ソーシャルレンディングや不動産投資型クラウドファンディングのキャッシュバック。
「所得区分は一時所得」と書いてあるサイトやブログが多いですが。
キャッシュバックの所得区分は雑所得です。
その理由や雑所得になることによる影響などを説明します。
確定申告で必要な知識です!
タップできる目次
キャッシュバックは人気のキャンペーン
ソーシャルレンディングや不動産クラファンでは、集客のためのキャンペーンがしばしば行われます。
キャンペーン特典の事例
キャンペーンでは様々な特典が提供されます。
以下は過去に提供された特典の事例です。
業者名 | 特典内容 |
---|---|
SAMURAI FUND | アマゾンギフト券 QUOカード ビットコイン お肉券 |
CRE Funding | キャッシュバック |
クラウドクレジット | アマゾンギフト券 PayPayギフトカード キャッシュバック |
クラウドバンク | キャッシュバック |
CREAL | キャッシュバック |
Pocket Funding | 沖縄県産ギフト |
僕はポケファンで石垣牛をもらいました!
キャッシュバックが一番人気
このうち、キャッシュバックは次のようなものです。
- 10万円以上の投資で現金3千円をプレゼント
- 投資額の0.5%を現金で還元
利回りが実質的にアップするので、人気が非常に高いです。
利回りが0.5%アップすると考えると大きいよね。
キャッシュバックの所得区分は雑所得
このキャッシュバックの所得区分は雑所得です。
所得区分とは?
所得は以下の10種類に分けられます。(国税庁タックスアンサー:所得の区分のあらまし)
- 利子所得
- 配当所得
- 不動産所得
- 事業所得
- 給与所得
- 退職所得
- 山林所得
- 譲渡所得
- 一時所得
- 雑所得
どれに該当するかによって税率や税金のかかり方が変わってきます。
確定申告の際には所得区分ごとに所得を申告するので、どれに該当するかを知っておく必要があります。
クラウドバンクは「雑所得」説
キャッシュバックの所得区分はどれに該当するのか?
自社サイト内で明示しているのはクラウドバンクだけです。
Q:キャンペーンによるキャッシュバックの所得区分はどのようになりますか?

*課題の概要*
キャッシュバックの所得区分に関する文章を、途切れたところから続けて書いてください。 ここから先の項目は、キャッシュバックの所得区分に関する文章とは別の資料である。

*記録データ*
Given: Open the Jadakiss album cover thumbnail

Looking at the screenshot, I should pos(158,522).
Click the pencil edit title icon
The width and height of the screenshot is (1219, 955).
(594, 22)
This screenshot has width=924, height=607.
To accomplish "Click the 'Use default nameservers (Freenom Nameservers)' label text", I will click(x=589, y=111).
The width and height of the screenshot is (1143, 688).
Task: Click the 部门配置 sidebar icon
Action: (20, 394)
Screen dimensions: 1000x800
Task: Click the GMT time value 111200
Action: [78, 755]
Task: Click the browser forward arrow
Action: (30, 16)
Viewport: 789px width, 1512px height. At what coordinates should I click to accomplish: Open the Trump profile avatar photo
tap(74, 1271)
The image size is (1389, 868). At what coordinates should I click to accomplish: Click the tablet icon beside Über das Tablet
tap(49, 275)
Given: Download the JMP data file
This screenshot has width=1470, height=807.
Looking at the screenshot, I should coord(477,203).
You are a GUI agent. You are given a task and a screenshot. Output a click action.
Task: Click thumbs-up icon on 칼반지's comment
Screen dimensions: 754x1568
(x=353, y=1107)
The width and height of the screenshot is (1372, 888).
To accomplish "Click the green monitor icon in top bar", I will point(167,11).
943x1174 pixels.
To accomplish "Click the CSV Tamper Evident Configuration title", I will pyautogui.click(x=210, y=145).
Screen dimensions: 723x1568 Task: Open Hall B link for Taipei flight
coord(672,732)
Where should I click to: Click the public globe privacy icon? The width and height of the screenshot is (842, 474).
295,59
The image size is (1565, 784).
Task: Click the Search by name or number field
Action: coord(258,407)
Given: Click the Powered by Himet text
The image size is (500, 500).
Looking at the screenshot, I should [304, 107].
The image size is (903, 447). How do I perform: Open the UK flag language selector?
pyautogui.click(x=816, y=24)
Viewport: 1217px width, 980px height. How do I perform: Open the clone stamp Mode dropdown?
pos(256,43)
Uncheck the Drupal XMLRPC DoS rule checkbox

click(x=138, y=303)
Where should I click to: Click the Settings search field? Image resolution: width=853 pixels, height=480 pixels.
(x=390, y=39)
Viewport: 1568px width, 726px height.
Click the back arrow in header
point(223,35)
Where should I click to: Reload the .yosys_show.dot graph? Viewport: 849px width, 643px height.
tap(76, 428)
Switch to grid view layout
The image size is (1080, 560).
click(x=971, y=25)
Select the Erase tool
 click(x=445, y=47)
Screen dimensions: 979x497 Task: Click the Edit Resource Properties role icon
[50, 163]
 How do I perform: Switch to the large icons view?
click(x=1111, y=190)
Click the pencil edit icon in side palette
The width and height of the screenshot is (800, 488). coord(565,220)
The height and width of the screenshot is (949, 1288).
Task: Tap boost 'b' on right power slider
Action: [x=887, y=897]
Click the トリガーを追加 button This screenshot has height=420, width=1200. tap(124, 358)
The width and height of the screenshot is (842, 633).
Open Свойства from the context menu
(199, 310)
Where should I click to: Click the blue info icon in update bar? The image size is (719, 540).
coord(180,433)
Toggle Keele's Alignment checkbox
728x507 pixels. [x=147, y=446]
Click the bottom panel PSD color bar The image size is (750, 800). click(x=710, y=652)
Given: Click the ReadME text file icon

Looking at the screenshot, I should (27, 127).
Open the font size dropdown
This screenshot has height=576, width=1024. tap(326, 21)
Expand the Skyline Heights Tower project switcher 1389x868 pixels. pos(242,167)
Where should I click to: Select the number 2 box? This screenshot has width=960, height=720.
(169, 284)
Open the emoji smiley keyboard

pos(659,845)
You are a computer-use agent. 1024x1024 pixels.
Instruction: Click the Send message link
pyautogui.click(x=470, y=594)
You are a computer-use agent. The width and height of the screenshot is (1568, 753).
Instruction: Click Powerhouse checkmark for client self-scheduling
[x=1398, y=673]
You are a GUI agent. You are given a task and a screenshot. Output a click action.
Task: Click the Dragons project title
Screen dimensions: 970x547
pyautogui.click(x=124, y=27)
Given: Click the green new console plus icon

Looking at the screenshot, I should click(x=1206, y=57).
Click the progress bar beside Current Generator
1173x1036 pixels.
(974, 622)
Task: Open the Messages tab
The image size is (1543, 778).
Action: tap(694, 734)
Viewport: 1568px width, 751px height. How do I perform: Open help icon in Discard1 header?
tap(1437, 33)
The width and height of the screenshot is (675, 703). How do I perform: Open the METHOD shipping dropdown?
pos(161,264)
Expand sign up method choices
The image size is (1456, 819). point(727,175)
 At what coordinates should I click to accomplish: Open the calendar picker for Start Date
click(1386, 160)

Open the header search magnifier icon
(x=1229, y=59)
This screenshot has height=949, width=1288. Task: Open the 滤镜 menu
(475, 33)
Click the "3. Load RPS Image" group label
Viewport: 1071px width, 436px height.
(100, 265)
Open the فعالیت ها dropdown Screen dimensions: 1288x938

*演習の解答*
A:キャンペーンによるキャッシュバックの所得区分は、事業者以外の個人のお客様の場合、雑所得にあたります。(クラウドバンク:よくある質問)
微妙な問題でキッチリ明言する姿勢は立派です!
大勢は「一時所得」説
ただ、ソシャレン、クラファン各社で雑所得説を唱えているのはクラウドバンクだけです。
僕がこれまでに問い合わせた業者はいずれも一時所得説でした。
また、ソシャクラ系のサイト、ブログは、ほぼすべてが一時所得説です。
どちらが正しいのか所得税法などを読んでみたのですがイマイチ分からない。
そこで、国税庁に問い合わせてみました。
どうやって問い合わせたの?
電話です。国税庁はていねいに答えてくれますよ!
国税庁の回答は「雑所得」
以下、国税庁との電話のやり取りを再現します。
- タロウ:ある所得がどの所得区分になるかうかがいたいのですが。
- 国税庁氏:どのような所得ですか?
- タロウ:投資した額の0.5%をキャッシュバックみたいな所得です。
- 国税庁氏:キャッシュバックは投資したお金に対してですよね?
- タロウ:はい、そのとおりです。
- 国税庁氏:投資はどんな投資ですか?
- タロウ:ソシャレンと不動産クラファンです。
- 国税庁氏:でしたら雑所得です。
間髪入れずスパッと即答でした。
一時所得じゃないのか、念のため確認。
- タロウ:あの、一時所得って書いてるサイトが多いんですが…
- 国税庁氏:えっと、投資に伴って発生してるんですよね?
- タロウ:おっしゃるとおりです。
- 国税庁氏:ならば雑所得です。投資に伴ってなので。
- タロウ:え、投資関連の所得は雑所得だと?
- 国税庁氏:株とかは別ですよ。
- タロウ:あ、配当所得とか譲渡所得とか以外の投資関連は雑所得だと?
- 国税庁氏:基本的にそうです。
ソシャレン、クラファンのキャッシュバックは雑所得。
一時所得ではないというのが国税庁の回答でした。
なんで一時所得じゃないの?
キャッシュバックが一時所得ではない理由
なぜキャッシュバックは一時所得ではないのか?
そもそも、一時所得とは何なのか?
国税庁氏とのやり取りから考えると、どうやらこういうことのようです。
一時所得は棚ぼた所得
一時所得について所得税法第34条は次のように定めています。
一時所得とは、利子所得、配当所得、不動産所得、事業所得、給与所得、退職所得、山林所得及び譲渡所得以外の所得のうち、営利を目的とする継続的行為から生じた所得以外の一時の所得で労務その他の役務又は資産の譲渡の対価としての性質を有しないものをいう。(所得税法第34条)
ポイントは太字の部分です。
- 一時所得=営利目的の行為から生じた所得以外の所得
それはつまり、
- 営利目的の行為から生じた所得は一時所得ではない
ということです。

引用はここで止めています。